I will now briefly address the objections that I’ve come across so far:
1. If evolution can explain something happening, it also predicts that it can happen (source: Dr Adequate). The modern evolutionary theory might be able to explain some biological feature, while an ID hypothesis would predict that biological feature. If the prediction is confirmed, this is evidence for that ID hypothesis, regardless of whether non-telic evolution can explain it or not. Science is built upon a track record of successful predictions, not on whether some alternative model can explain the feature under consideration. Consider the following example. Evolution predicts that if the bacterial flagellum evolved, a number of its components will share similarity with proteins that are more ancient than the bacterial flagellum. Can the hypothesis that the flagellum was engineered explain this? Yes. Engineers very often re-use parts in different systems. But the ID hypothesis does not predict that the flagellar components will share similarity with more ancient proteins. This is because engineers can also design from scratch. So, while ID can explain this, it does not predict it. Which means that, when it comes to similarity, evolution is the superior explanation.

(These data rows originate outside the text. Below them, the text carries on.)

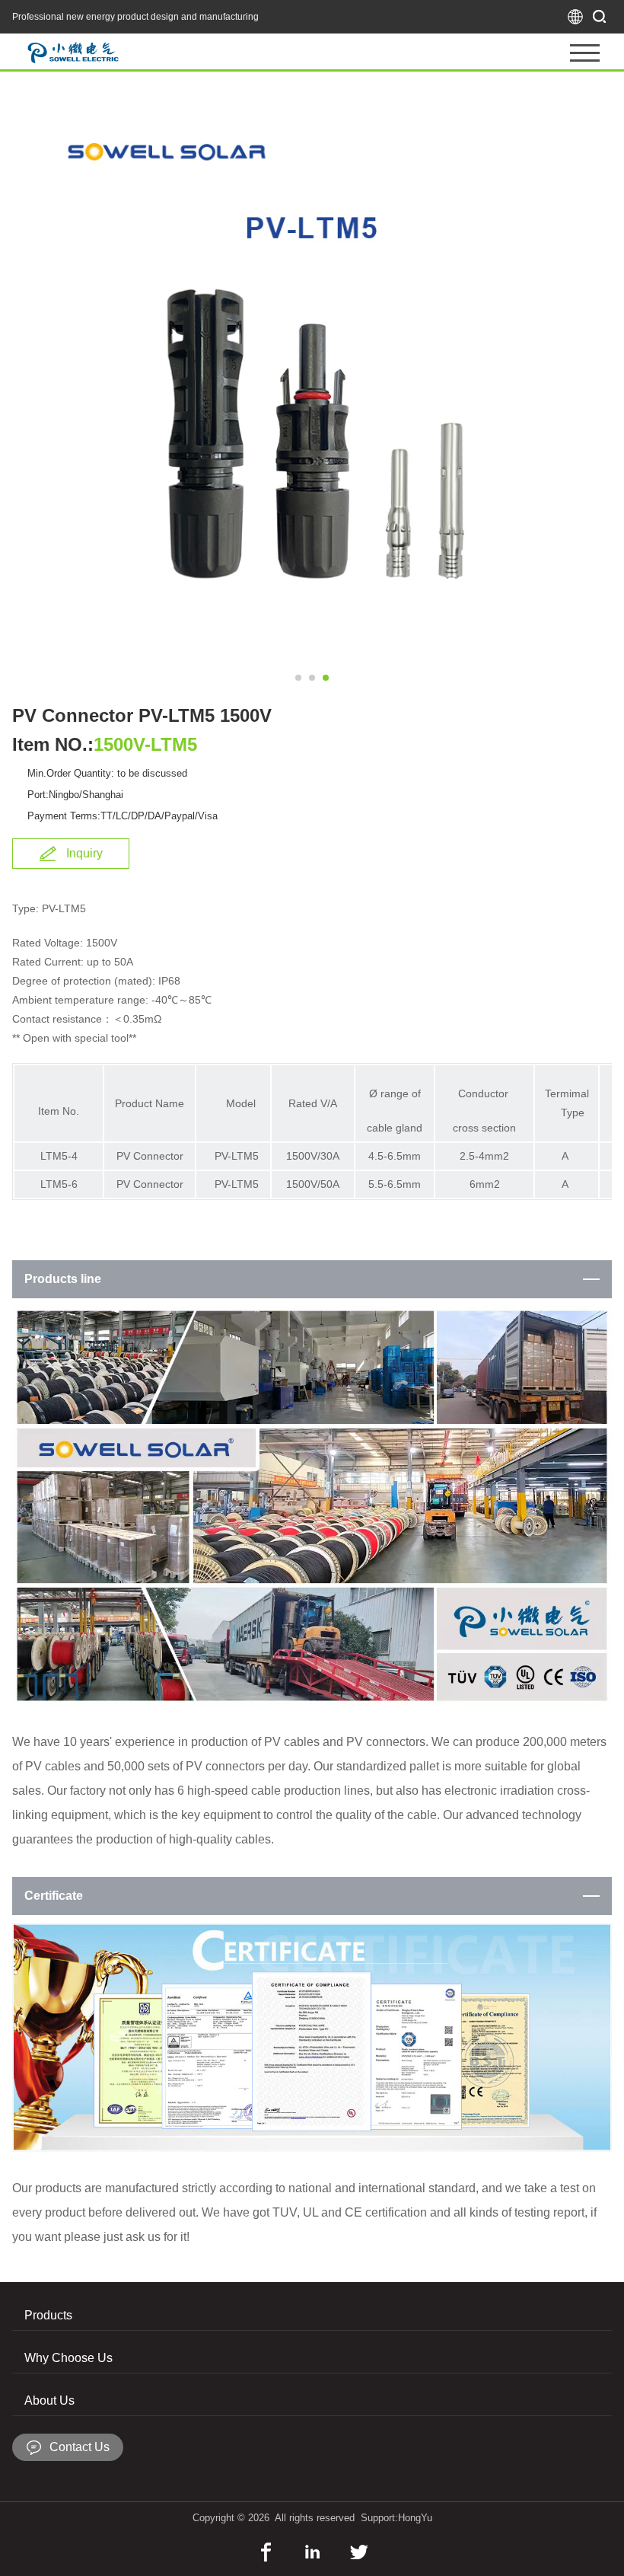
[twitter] (359, 2552)
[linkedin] (312, 2552)
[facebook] (266, 2552)
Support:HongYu (396, 2517)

2. Why would the LUCA have a minimal set of genes ? Wouldn't it be expected to have more than the absolute minimum ? Given evolution, rather than design (source: PaulK). In my humble opinion, evolutionary theory – that is, the current biological paradigm – doesn’t make a prediction either way regarding the gene content of the LUCA. Under evolutionary theory, LUCA would not be expected to have more genes than necessary any more than it would be expected to have only the bare minimum. This is because, under non-teleological evolution, the LUCA could have been simply a self-replicating molecule, encoding only a few genes. This population of self-replicating molecules would then diverge, producing different domains of life. But under front-loading, the LUCA would have to have more genes than necessary because there’s no reason to suppose that a minimum gene set could specifically evolve into multicellular life forms, given that there are many directions in which this minimum gene set could evolve. Only a few of the paths consist of multicellular life forms of the type we see today, while the vast majority of possible evolutionary trajectories does not consist of the multicellular life forms we see today. So, to front-load these life forms, you’d need to load the LUCA’s genome with genes that would make the appearance of these life forms more probable.
One more point. I’d like to correct something I stated earlier. Previously, I said something to the effect that these functional but unnecessary proteins in prokaryotes would be so unnecessary that deleting them wouldn’t significantly affect fitness. This is not correct. Deleting them might kill the organism under consideration. Nevertheless, if a given gene is required for one prokaryote, this does not mean that it is required by all prokaryote life forms. So, by “unnecessary but functional” I mean a gene that is not required by the basic prokaryote cell plan but does carry out a functional role in the LUCA.